[Sca-cooks] On Nattes
sprucebranch at gmail.com
Thu Jun 24 17:19:15 PDT 2010
What about the Waffle S.S.? I presume they were members of the S.S. who
could turn into waffles?
On Thu, Jun 24, 2010 at 6:03 AM, Terry Decker <t.d.decker at att.net> wrote:
> Is the English word wafer a variant of the word waffle? If so, maybe
>> wafer is not the best translation for the word oblaten. They sound
>> positively nummy, at any rate!
> In English, wafer to a thin crisp cake, biscuit or candy.
> Ecclesiastically, it refers to the Eucharist, which is a thin disk of
> unleavened bread. The word derives from Old French and is of Germanic
> origin. A waffle is a light batter cake produced in a heated iron. In
> practice, waffles are commonly thicker and softer than wafers. The word
> derives from the Middle Dutch, wafel. Since Oblate(n) is used to refer to
> the consecrated host, it is more correctly translated as wafer. Wafer and
> waffle can both be translated as die Waffle.
> Middle Dutch was used from the mid-12th through the 15th Centuries, so the
> origin of waffle is early enough.

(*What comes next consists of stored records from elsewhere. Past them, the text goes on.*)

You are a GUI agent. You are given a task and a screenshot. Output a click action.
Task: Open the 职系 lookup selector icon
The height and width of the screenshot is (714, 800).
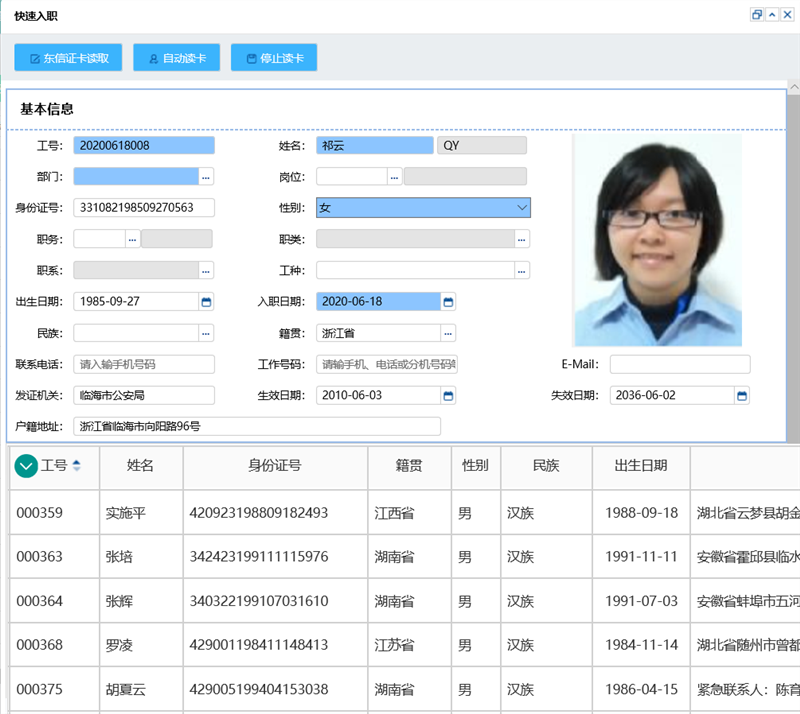(x=205, y=270)
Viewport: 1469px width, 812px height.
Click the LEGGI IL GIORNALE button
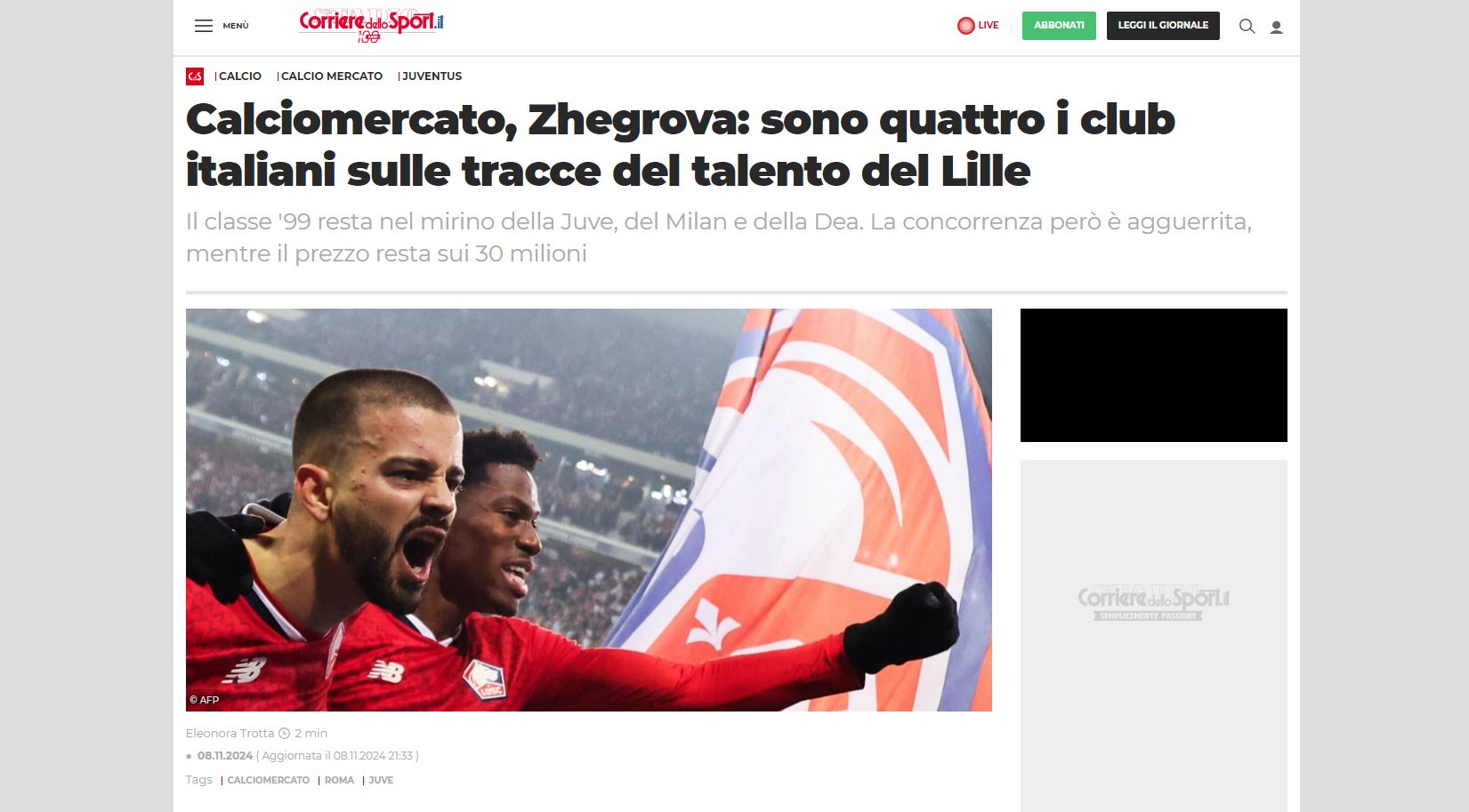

Waffle is primarily used in U.S. English
> and only begins appear there in print in the very early 19th Century. The
> spelling of die Waffle makes me think that it may have been adopted into
> German from English and is thus a modern artifact rather than one that might
> occur in the 15th or 16th Centuries. So, waffle may be a poor choice of
> translation in most cases.
> It does occur to me that I do not know the meaning of wafel (it might
> translate to wafer) and I do not have a Dutch-English dictionary available
> to me (translation programs do not handle variations in meaning or
> synonyms). So hopefully someone working in the Dutch corpus can provide
> some enlightenment.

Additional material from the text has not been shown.